* _Extracted text_:
* * * *

RAPP’s cloth weaving program, which began in mid-2017, is part of the company’s latest efforts to create income generation in the rural communities in Indonesia by giving them the chance (and required training) to earn a livelihood.

As part of the program, the company provides participants with training, looms and raw materials, and helps the weavers to sell their products.

"We took an interest in cloth weaving as it is cultural heritage which is starting to be forgotten, and we want to preserve it," said Raden Ade Pramono, Coordinator of RAPP’s Small and Medium (SME) Development Program.

"Cloth weaving contributes to the promotion of Indonesia’s textile industry, and the product also fetches a high economic value. Pangkalan Kerinci will soon witness the start-up of Asia Pacific Rayon (APR) factory which manufactures viscose-rayon."    

Raden hopes that the program will eventually lead to Pelalawan having its own weaving centre.

“We want Rahmi and Sri to be examples in their villages. It is hoped that by training them – and others in the future – this area will be known for its expertise in weaving over time,” he added.

With its range of Community Development programs, RAPP continues to commit to support several of the United Nations’ Sustainable Development Goals, particularly SDG 1 on No Poverty and SDG 10 on Reduced Inequalities.

* * * *

* _Records supplied_:
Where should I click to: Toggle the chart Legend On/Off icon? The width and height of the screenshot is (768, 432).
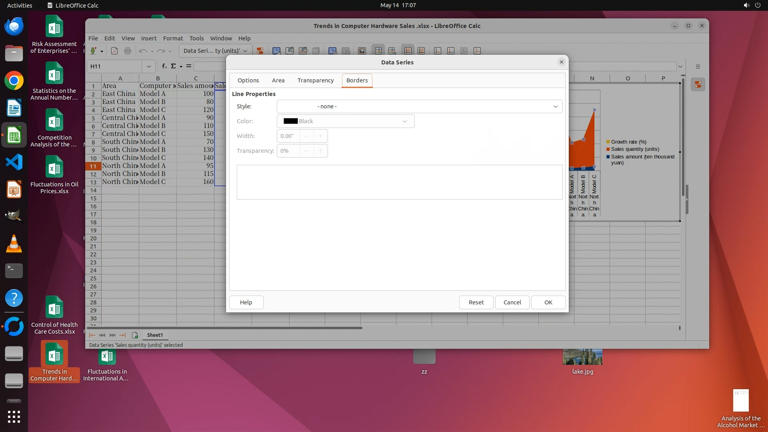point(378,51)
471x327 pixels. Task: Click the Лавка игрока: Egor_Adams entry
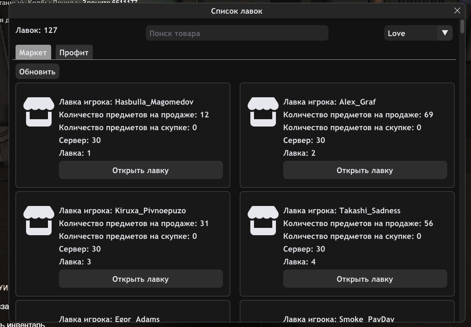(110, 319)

* * * *

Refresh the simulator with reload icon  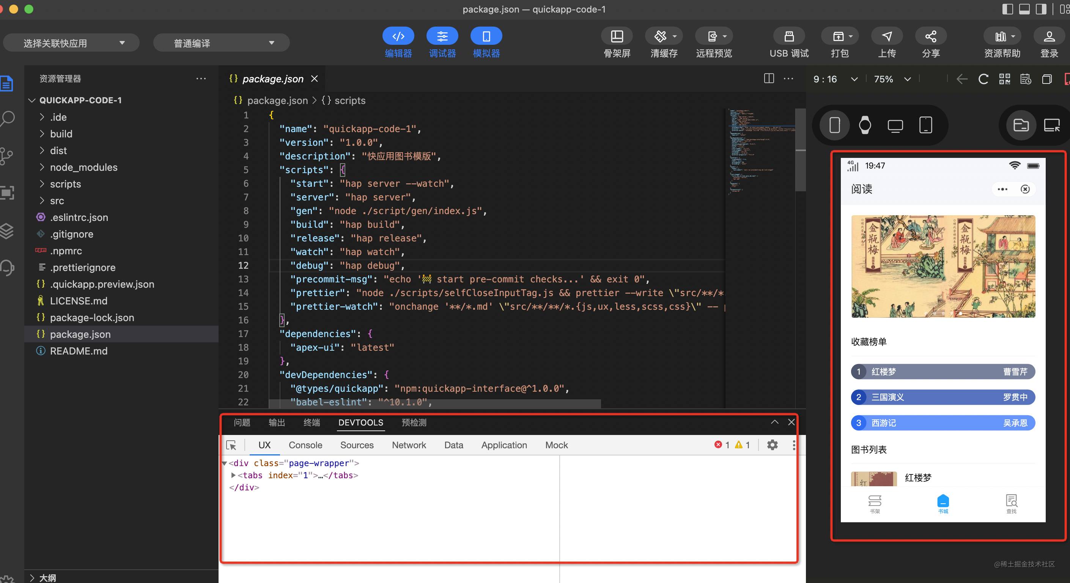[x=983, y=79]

* * * *

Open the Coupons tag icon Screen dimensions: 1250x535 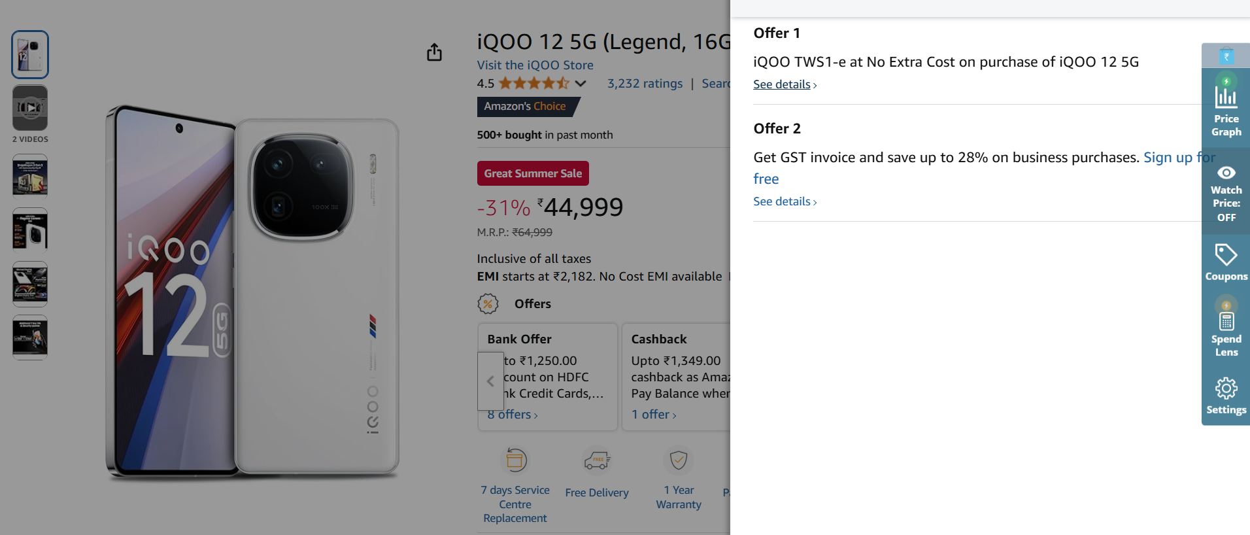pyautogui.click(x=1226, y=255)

* * * *

Repeat the passage on RAPP's cloth weaving program from "RAPP’s cloth weaving" up to and including "(SME) Development Program.", swapping "weavers" for "artisans".

* _Response to this task_:
RAPP’s cloth weaving program, which began in mid-2017, is part of the company’s latest efforts to create income generation in the rural communities in Indonesia by giving them the chance (and required training) to earn a livelihood.

As part of the program, the company provides participants with training, looms and raw materials, and helps the artisans to sell their products.

"We took an interest in cloth weaving as it is cultural heritage which is starting to be forgotten, and we want to preserve it," said Raden Ade Pramono, Coordinator of RAPP’s Small and Medium (SME) Development Program.